My mother who deserved to exist in photographs. Forever.
- July 29, 2015
- iPhone image
- by Christopher
When the decision was made to sell her home, my childhood home, and I had the very adult job to clean out her memories, the first thing I searched for was my parent’s wedding album. I hadn’t seen it in decades. As a daughter, as a mother myself and as a photographer, I had to locate the album. Eventually I found it, wrapped it carefully and secured it in my carry on luggage. I carried it to my home as if it were gold, a precious gift. It would be years before I had the time and strength, and allowed myself the luxury of turning it’s pages.

Bradford Bachrach 1955
One day recently, I sat down with the large, white album on my lap. Heavy with black & white prints. Substantial. Important.
Slowly I opened the cover and removed the yellowed velum page. I wanted to savor it’s contents like the perfect cup of coffee yet also anxious to flip the pages quickly in anticipation of seeing my parents again. My parents in love. My parents beginning their lives together, years ago, waiting for me on the album pages.

Bradford Bachrach 1955
As I slowly devoured the pages, I fell in love the with photographer. How did he see such perfection? The black and white images, captured so beautifully, a wedding of two important people. My mother and my father. And looking on with pride, my grandparents, all of whom I would never have the opportunity to know. They exist. They exist in photographs in this album. I study the posing in each photograph. The details. My mother’s hands gentle on her father’s arm, her smile and kindness that I often see in my own daughter. I remember the stories of each one of her bridesmaids and their importance in her life. I smile at the candid images. I am moved at the loving glance between my grandmother and my father on his wedding day. I am in awe of the talented photographer, shooting black & white film on an August afternoon in 1955 that he had the remarkable ability to press the shutter at exactly the precise moment.

Bradford Bachrach 1955
I will admit tears were streaming across my cheeks, caught on my sleeve before dampening the pages of the album, open and heavy on my lap. Each page told me a story of my beginning. This work of art, created over fifty years ago was a gift. A gift to the future. There was no way to have known when this album was created and purchased, that I would be studying each image so intimately so many years later, completely affected. Influenced by it’s existence. Humbled by the weight of history it contains.

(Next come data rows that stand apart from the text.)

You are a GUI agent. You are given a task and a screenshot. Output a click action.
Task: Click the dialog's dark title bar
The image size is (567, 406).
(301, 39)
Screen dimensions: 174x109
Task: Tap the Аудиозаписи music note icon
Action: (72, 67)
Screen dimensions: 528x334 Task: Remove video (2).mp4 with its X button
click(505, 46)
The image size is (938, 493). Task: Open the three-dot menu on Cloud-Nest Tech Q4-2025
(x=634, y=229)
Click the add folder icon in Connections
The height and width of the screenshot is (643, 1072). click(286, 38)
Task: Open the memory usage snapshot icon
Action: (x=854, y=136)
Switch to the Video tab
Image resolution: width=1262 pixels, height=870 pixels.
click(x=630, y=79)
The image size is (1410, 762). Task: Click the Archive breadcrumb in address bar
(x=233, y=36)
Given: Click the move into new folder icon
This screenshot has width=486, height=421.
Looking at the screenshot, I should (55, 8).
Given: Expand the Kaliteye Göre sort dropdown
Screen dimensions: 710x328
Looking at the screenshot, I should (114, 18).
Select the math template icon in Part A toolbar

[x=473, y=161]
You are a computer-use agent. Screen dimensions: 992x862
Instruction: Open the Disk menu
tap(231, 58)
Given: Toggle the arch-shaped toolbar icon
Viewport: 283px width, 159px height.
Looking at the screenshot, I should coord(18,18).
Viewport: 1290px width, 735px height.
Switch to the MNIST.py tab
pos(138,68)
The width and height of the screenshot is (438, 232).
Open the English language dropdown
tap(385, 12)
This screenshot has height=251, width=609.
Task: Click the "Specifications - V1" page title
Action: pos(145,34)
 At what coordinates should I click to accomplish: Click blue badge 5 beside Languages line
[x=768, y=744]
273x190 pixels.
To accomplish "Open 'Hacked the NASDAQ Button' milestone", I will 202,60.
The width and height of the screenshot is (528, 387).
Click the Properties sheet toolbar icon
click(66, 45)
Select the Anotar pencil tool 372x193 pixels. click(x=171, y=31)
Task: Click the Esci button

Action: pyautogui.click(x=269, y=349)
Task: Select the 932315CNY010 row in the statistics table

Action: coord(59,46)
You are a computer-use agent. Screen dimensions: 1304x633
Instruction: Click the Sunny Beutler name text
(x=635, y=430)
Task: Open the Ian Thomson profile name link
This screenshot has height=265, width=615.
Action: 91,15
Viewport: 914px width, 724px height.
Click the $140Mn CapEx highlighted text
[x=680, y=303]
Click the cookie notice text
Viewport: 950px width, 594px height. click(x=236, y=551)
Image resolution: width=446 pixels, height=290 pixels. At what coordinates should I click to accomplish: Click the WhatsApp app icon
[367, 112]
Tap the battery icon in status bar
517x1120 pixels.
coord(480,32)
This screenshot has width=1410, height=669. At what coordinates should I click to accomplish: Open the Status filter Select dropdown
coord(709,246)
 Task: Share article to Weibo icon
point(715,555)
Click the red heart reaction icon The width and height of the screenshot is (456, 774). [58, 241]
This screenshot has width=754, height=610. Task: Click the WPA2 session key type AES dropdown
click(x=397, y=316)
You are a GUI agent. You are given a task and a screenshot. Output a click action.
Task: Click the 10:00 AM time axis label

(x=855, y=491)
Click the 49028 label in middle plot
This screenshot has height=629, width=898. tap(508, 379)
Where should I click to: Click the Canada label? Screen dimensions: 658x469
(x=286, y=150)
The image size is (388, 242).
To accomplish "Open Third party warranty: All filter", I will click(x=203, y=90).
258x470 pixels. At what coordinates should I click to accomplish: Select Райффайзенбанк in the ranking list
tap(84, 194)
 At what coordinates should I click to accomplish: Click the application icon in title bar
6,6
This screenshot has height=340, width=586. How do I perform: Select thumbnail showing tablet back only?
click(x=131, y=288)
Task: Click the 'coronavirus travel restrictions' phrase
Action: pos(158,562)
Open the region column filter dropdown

Original album: Bradford Bachrach 1955 Same dress. Same vanity. 1990
As a portrait photographer, my regret is the portrait I didn’t take.
I sat with my mother recently as she tried to piece together a melody. There were many missing parts in her endless humming and the song quickly changed. I’ve read her story, I know her songs and can help fill in some of the parts. There was a pocket-sized moment where she said, “I think I might know you, I love you”.

I think I might know you. I love you.
credit Kelsey. iPhone January 1, 2016
My beautiful mother is just a photo on my iPhone.
How did I not see that I had to make her exist in photographs?
I should at least print these photographs. They will then become real, tangible.
It is life lessons like mine that I try to bring into each session with my portrait clients. I’m so honored to photograph them. They will exist in photographs. Maybe not only as a gift now, but maybe someday, someone will cherish that printed image, gently trace their familiar profile, wanting deep in heart and soul, to remember them for all time.